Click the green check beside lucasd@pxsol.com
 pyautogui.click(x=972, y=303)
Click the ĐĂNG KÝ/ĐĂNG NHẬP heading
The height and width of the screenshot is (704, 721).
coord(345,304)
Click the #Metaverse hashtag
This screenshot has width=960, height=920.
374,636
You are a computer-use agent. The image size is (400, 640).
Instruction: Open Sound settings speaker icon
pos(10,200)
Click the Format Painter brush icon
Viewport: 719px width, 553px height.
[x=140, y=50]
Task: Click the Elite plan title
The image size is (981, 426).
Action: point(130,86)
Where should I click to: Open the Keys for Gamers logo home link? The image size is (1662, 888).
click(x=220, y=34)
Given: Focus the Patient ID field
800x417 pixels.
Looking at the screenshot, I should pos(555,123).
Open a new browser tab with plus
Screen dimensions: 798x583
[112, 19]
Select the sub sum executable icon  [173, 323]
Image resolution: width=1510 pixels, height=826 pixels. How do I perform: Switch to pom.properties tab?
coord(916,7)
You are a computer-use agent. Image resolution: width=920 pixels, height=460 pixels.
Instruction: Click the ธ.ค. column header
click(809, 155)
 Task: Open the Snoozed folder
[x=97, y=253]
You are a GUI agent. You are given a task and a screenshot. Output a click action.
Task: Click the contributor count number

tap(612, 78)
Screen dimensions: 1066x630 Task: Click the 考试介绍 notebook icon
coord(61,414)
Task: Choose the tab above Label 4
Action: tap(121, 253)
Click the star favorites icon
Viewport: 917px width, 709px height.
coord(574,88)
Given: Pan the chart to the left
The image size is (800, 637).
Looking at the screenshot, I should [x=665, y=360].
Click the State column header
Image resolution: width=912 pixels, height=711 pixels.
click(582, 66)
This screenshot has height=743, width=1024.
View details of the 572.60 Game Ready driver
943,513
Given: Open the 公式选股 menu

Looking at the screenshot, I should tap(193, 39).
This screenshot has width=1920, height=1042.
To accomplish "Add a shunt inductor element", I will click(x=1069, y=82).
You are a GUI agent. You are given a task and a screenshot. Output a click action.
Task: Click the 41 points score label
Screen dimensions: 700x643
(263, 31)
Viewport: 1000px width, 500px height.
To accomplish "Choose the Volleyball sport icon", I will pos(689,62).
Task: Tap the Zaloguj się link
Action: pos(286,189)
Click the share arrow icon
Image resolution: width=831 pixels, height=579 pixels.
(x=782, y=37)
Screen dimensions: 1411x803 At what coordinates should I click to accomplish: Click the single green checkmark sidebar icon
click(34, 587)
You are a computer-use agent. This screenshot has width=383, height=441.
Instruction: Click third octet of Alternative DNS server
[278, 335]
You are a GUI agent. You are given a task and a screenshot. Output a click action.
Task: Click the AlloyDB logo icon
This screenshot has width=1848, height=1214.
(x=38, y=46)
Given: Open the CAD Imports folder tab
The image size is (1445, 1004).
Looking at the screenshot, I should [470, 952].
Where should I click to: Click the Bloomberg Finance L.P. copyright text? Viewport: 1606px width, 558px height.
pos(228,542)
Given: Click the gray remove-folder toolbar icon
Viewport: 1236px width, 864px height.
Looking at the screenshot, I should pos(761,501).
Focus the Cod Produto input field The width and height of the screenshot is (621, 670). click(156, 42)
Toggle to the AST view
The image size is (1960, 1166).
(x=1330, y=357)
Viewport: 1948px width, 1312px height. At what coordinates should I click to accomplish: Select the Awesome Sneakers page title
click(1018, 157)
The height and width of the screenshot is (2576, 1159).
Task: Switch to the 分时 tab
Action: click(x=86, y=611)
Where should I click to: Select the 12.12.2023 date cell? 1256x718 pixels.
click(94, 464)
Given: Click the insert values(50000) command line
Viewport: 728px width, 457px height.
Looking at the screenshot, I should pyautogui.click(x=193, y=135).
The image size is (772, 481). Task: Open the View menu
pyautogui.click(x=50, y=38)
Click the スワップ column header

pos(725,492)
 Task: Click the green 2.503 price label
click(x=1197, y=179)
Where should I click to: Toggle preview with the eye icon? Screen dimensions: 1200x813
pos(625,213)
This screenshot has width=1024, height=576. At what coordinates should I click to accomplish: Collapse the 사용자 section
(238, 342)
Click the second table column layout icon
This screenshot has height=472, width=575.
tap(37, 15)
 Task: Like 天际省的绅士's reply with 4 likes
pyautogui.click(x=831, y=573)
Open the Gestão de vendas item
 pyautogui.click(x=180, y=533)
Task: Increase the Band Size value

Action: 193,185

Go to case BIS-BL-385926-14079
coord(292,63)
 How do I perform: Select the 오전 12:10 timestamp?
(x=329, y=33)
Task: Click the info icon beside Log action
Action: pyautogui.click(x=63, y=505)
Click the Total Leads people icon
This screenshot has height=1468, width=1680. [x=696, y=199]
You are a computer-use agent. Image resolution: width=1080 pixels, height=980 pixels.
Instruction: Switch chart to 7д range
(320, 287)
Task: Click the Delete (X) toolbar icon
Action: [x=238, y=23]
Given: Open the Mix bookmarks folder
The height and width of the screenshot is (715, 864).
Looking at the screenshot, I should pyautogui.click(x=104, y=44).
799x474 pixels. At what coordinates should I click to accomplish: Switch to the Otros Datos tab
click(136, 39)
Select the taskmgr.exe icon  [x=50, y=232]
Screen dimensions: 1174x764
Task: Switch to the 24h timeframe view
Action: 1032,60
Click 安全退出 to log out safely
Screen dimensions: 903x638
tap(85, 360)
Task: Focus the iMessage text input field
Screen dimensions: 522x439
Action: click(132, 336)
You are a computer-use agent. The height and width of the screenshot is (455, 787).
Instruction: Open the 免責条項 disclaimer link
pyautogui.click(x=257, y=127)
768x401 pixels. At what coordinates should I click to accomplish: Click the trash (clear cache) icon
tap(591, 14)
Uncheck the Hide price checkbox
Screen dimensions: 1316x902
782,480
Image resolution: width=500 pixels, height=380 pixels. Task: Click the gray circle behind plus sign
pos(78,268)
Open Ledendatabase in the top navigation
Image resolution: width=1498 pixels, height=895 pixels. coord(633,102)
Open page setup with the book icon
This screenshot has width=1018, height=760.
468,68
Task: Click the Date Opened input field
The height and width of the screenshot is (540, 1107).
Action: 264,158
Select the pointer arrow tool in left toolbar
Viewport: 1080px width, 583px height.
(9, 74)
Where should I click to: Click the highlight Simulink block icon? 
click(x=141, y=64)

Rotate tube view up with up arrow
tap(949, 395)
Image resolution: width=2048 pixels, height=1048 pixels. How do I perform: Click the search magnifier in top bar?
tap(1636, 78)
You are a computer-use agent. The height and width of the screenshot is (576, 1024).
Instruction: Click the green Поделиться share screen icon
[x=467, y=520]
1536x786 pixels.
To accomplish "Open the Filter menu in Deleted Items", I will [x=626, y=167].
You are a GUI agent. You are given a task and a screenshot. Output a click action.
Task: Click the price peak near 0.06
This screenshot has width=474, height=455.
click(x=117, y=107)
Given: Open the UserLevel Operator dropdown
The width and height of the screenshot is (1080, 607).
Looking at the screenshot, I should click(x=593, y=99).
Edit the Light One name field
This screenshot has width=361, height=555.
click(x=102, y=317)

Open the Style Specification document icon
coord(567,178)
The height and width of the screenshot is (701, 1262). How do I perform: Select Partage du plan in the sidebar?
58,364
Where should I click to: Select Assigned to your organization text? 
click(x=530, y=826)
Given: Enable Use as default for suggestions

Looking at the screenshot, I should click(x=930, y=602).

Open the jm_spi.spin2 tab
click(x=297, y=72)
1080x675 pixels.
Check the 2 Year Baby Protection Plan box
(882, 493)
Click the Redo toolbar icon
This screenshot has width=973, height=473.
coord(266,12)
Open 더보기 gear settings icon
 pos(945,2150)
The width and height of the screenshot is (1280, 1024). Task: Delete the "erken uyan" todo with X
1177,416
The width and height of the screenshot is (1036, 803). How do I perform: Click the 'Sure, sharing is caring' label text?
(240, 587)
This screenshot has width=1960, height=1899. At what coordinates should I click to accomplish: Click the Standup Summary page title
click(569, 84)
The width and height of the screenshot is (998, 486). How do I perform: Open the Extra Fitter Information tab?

***

YOUR OBJECTIVE: Scan the records for the string "agent". Copy each line in which it appears.

COMPLETED TASK:
You are a computer-use agent. The image size is (400, 640).
You are a computer-use agent. Image resolution: width=920 pixels, height=460 pixels.
You are a GUI agent. You are given a task and a screenshot. Output a click action.
You are a GUI agent. You are given a task and a screenshot. Output a click action.
You are a computer-use agent. This screenshot has width=383, height=441.
You are a GUI agent. You are given a task and a screenshot. Output a click action.
You are a computer-use agent. Image resolution: width=1080 pixels, height=980 pixels.
You are a computer-use agent. The height and width of the screenshot is (455, 787).
You are a computer-use agent. The height and width of the screenshot is (576, 1024).
You are a GUI agent. You are given a task and a screenshot. Output a click action.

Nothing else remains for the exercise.